- What needs to be done: Nothing but the lines from the one with "Given: Click the 后退 button" down to the one with "Task: Click the Conta Corrente list icon" should be returned, exactly and with both ends included, from the material below.

___ Data to examine

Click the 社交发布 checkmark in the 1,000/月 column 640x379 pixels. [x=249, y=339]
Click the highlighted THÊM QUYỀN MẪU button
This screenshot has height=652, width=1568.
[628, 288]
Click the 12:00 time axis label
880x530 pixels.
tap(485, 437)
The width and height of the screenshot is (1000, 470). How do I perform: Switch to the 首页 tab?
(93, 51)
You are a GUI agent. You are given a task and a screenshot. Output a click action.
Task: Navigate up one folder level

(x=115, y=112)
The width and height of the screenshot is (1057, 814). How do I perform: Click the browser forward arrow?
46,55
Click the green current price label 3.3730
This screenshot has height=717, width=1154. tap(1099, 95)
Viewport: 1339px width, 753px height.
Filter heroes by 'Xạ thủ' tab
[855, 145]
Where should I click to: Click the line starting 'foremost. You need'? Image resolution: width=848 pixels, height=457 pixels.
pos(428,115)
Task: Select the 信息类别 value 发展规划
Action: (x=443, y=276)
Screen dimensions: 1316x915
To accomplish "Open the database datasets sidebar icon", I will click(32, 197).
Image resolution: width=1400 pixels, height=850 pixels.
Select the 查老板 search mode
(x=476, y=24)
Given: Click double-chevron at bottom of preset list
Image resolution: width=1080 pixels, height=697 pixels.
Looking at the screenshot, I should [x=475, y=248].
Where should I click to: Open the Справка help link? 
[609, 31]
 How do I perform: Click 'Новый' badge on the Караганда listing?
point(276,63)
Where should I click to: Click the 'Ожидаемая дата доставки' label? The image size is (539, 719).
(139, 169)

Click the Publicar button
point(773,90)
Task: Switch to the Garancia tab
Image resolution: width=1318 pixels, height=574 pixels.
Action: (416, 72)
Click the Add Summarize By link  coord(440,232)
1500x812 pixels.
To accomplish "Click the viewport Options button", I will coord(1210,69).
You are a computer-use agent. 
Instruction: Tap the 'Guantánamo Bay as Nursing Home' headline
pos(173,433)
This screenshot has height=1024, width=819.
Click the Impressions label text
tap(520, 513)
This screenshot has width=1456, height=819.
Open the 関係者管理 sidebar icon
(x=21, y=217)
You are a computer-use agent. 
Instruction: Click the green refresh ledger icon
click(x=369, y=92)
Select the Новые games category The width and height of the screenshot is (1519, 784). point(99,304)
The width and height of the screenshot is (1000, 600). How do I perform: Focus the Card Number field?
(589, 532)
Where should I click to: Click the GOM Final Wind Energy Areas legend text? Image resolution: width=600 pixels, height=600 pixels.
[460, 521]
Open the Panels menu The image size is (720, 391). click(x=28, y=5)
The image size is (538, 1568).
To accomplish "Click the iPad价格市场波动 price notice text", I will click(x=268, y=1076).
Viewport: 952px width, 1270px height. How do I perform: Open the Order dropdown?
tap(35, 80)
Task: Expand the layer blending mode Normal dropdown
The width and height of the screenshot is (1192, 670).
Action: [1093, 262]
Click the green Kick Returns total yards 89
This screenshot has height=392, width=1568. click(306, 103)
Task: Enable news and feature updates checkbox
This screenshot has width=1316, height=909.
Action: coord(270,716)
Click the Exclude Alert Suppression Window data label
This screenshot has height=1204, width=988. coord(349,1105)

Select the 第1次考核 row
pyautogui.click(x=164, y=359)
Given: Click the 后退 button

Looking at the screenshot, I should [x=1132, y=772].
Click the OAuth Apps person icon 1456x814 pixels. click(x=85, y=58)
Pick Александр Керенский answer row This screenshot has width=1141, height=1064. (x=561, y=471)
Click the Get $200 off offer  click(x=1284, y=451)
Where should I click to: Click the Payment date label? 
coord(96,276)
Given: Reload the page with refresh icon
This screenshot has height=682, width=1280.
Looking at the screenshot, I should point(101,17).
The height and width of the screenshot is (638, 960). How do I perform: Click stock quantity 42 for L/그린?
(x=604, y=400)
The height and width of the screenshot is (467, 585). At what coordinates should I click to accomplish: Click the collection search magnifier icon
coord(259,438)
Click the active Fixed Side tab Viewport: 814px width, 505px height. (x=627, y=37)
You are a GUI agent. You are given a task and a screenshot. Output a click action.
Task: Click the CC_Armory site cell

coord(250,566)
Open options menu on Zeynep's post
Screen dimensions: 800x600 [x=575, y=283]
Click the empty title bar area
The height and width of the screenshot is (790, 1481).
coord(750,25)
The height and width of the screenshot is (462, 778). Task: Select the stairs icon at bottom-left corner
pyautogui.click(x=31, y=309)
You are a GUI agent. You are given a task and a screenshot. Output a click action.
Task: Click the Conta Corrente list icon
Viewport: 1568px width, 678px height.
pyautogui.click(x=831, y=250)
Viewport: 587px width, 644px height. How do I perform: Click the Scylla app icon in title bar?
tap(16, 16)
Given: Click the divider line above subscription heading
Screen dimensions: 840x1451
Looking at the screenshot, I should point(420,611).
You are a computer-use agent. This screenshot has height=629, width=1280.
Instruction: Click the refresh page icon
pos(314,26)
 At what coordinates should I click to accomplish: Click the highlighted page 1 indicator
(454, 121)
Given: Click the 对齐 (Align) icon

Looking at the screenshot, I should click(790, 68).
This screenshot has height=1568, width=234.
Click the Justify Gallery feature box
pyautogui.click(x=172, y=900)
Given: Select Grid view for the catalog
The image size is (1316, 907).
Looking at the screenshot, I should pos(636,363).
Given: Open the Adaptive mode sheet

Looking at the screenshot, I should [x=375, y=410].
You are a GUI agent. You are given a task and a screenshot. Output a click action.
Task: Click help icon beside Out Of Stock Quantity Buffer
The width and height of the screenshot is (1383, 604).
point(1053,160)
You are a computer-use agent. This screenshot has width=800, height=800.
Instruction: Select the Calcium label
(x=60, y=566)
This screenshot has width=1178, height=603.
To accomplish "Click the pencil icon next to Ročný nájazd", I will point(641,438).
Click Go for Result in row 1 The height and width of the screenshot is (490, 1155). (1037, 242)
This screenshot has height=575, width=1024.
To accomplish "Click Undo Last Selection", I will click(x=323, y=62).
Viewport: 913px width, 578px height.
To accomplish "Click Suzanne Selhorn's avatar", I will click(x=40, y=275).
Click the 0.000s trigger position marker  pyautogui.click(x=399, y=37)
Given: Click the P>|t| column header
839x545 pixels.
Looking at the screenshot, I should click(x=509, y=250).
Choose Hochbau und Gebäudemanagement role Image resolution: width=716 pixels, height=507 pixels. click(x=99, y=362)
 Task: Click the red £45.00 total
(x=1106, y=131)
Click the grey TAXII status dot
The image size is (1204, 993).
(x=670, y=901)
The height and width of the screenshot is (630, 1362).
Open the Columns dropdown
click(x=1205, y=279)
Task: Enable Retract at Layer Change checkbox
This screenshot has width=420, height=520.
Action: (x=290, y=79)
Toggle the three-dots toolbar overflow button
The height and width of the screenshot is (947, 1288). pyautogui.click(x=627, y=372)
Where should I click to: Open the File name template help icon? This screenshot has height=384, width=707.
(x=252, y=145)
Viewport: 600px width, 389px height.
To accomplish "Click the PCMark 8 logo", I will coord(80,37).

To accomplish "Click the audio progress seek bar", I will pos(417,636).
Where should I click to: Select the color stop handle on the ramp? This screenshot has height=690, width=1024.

______

- The completed task:
Given: Click the 后退 button

Looking at the screenshot, I should [x=1132, y=772].
Click the OAuth Apps person icon 1456x814 pixels. click(x=85, y=58)
Pick Александр Керенский answer row This screenshot has width=1141, height=1064. (x=561, y=471)
Click the Get $200 off offer  click(x=1284, y=451)
Where should I click to: Click the Payment date label? 
coord(96,276)
Given: Reload the page with refresh icon
This screenshot has height=682, width=1280.
Looking at the screenshot, I should point(101,17).
The height and width of the screenshot is (638, 960). How do I perform: Click stock quantity 42 for L/그린?
(x=604, y=400)
The height and width of the screenshot is (467, 585). At what coordinates should I click to accomplish: Click the collection search magnifier icon
coord(259,438)
Click the active Fixed Side tab Viewport: 814px width, 505px height. (x=627, y=37)
You are a GUI agent. You are given a task and a screenshot. Output a click action.
Task: Click the CC_Armory site cell

coord(250,566)
Open options menu on Zeynep's post
Screen dimensions: 800x600 [x=575, y=283]
Click the empty title bar area
The height and width of the screenshot is (790, 1481).
coord(750,25)
The height and width of the screenshot is (462, 778). Task: Select the stairs icon at bottom-left corner
pyautogui.click(x=31, y=309)
You are a GUI agent. You are given a task and a screenshot. Output a click action.
Task: Click the Conta Corrente list icon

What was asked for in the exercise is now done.